Quizás la resistencia más sabia en estos tiempos no sea la del enfrentamiento directo, que genera mártires y espacios vacíos, sino la de la conservación de los “poquitos espacios”. La universidad que, aunque no emita un comunicado estridente, permite que el debate continúe tras sus puertas. El periodista que, hablando en códigos y entre líneas, logra filtrar una verdad a una audiencia masiva. No se trata de cobardía, sino de una estrategia de resistencia a largo plazo. La dictadura busca la rendición o la aniquilación de la disidencia. La supervivencia inteligente le niega ambos triunfos.
Desde esta pequeña ventana, el llamado no es a la temeridad, sino a la sindéresis.
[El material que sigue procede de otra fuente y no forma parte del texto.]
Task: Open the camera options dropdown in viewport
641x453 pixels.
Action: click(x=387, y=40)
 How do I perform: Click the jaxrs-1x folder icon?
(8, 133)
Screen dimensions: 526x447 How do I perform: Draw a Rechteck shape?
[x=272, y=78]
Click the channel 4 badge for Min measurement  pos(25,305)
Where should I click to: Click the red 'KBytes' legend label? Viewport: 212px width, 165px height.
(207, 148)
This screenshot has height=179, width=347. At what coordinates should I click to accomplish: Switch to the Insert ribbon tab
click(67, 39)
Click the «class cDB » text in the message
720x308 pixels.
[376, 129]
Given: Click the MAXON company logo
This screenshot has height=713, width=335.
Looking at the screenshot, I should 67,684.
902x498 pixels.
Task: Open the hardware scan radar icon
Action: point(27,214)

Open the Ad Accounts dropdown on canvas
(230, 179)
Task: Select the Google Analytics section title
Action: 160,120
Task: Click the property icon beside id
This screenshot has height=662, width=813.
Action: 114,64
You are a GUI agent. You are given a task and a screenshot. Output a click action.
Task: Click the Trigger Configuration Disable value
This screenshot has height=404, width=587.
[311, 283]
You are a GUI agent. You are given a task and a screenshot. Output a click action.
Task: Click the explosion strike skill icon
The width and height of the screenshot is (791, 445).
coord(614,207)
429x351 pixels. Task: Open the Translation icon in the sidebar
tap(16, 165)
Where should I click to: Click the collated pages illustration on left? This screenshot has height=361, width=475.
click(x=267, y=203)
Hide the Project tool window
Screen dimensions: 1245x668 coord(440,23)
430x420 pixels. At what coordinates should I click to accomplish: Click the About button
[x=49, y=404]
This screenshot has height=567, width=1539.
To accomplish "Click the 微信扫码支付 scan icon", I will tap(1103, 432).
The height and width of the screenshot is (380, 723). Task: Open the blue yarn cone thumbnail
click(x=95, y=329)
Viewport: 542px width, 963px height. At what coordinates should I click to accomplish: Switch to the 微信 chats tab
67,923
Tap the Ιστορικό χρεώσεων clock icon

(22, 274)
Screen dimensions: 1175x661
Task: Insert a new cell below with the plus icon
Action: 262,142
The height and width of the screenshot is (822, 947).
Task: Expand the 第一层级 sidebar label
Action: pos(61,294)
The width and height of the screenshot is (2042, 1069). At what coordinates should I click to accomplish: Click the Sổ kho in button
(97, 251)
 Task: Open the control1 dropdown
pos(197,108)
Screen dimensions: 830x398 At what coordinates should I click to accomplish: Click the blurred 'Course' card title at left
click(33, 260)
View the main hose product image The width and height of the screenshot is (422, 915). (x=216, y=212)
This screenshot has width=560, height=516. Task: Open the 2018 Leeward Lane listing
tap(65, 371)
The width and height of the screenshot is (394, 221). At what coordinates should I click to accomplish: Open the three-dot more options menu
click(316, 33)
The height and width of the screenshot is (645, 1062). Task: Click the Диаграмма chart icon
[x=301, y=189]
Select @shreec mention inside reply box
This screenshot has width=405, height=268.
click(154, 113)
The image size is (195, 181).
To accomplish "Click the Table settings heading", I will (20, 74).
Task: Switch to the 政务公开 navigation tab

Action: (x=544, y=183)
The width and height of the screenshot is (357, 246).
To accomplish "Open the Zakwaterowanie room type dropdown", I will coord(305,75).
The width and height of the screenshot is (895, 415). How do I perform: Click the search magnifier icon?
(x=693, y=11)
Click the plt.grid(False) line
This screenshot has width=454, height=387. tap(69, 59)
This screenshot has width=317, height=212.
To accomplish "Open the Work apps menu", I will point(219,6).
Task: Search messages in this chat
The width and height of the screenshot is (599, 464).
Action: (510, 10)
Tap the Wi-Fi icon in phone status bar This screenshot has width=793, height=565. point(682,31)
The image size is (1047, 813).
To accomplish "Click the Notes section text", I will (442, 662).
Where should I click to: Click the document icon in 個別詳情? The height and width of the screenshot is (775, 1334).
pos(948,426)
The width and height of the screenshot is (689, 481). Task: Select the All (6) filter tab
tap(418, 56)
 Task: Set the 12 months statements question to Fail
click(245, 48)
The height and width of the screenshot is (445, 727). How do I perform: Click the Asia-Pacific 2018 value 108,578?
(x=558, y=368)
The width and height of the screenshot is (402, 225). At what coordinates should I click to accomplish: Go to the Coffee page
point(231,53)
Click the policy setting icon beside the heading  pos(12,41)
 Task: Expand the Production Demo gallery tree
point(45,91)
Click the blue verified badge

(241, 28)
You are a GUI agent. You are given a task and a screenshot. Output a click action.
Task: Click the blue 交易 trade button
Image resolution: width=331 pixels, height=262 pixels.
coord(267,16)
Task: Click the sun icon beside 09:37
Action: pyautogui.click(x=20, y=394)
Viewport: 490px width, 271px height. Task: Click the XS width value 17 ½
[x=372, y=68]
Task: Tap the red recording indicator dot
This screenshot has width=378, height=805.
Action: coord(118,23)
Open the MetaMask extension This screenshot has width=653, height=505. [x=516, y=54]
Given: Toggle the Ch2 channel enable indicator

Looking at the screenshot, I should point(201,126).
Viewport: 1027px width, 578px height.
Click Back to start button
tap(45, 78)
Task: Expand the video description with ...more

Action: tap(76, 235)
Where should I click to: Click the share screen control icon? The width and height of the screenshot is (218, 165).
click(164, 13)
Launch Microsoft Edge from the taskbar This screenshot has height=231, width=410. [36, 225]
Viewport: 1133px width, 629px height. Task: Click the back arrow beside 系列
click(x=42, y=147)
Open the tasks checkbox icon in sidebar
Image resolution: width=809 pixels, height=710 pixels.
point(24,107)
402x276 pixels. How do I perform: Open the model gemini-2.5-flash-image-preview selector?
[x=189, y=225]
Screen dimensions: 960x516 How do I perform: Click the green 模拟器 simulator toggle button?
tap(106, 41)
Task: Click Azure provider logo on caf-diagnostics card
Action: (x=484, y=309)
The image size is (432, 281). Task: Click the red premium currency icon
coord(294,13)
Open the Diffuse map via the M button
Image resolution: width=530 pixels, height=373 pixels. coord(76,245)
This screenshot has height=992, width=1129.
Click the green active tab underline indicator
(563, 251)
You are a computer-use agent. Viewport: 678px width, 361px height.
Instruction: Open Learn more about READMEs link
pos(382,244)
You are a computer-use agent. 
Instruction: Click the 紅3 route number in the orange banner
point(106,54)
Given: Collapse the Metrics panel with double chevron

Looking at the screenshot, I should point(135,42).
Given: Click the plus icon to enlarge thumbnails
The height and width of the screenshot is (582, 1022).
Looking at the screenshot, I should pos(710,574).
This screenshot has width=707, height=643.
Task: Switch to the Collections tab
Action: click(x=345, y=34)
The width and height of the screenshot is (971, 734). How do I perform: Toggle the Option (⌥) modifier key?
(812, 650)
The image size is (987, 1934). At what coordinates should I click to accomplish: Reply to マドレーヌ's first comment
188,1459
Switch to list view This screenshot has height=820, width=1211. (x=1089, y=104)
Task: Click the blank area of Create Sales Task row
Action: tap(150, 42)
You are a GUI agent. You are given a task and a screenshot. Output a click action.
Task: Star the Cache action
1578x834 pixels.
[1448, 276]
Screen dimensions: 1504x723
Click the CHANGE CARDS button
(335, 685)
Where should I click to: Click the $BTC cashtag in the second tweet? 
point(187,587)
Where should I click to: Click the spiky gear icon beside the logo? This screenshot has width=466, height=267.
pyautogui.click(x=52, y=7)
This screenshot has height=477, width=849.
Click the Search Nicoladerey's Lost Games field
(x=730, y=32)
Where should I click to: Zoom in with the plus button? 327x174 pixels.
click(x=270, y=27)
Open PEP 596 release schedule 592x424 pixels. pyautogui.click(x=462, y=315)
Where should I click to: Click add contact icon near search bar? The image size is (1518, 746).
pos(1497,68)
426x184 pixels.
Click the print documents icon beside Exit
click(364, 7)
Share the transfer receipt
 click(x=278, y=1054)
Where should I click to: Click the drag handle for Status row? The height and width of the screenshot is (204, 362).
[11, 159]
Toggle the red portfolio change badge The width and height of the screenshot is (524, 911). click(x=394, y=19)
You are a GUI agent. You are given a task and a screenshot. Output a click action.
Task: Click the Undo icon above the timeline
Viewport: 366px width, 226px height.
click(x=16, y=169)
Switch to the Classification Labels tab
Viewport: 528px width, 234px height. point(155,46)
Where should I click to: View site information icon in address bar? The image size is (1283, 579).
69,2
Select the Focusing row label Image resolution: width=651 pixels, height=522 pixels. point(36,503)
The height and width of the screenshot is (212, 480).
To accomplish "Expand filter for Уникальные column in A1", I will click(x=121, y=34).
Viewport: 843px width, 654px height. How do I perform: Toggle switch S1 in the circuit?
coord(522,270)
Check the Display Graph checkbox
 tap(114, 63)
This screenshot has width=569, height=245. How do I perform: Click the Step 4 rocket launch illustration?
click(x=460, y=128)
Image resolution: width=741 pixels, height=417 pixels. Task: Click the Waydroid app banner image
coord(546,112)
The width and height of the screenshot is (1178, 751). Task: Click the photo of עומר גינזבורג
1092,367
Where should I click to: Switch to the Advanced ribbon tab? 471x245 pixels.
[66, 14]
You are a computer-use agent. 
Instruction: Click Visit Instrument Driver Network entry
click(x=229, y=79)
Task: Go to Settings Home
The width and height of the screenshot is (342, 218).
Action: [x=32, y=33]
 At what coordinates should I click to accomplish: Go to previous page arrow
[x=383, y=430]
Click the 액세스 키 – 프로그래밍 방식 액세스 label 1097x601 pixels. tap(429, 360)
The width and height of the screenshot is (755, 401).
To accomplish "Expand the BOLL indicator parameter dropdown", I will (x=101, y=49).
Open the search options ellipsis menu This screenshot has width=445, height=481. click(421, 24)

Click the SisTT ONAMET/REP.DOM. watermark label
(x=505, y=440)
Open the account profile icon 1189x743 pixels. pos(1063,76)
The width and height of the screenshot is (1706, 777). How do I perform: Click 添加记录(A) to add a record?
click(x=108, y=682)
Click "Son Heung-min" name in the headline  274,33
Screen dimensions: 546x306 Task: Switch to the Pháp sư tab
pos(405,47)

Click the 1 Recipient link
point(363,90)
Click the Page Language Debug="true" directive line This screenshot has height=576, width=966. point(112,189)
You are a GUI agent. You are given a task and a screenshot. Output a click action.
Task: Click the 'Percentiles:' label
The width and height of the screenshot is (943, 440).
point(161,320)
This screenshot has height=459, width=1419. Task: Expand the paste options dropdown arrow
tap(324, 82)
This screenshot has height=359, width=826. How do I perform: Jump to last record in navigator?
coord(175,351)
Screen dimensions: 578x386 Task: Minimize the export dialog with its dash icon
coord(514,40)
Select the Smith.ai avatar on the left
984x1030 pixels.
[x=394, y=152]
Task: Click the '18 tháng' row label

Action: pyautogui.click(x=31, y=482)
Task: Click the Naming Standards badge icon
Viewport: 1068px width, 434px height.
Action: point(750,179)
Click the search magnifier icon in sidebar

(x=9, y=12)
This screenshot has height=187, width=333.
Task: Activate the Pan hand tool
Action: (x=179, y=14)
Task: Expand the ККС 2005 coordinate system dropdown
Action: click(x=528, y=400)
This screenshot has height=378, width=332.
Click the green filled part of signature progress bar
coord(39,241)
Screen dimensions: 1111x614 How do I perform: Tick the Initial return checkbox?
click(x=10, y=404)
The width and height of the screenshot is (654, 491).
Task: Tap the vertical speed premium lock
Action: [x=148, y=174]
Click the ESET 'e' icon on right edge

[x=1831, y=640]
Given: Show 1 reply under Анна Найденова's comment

A entender que en un estado autoritario, la autopreservación no es un acto egoísta, sino un acto de resistencia. Preservar la vida, la integridad y los mínimos espacios de libertad que quedan es la forma de mantener viva la llama de la disidencia. No necesitamos más mártires; necesitamos sobrevivientes que, con mesura y cuidado, aseguren que mañana, cuando la oportunidad surja, todavía quede alguien en pie para reconstruir la verdad y la libertad. La batalla no es solo por el presente, sino por la memoria y la posibilidad de un futuro.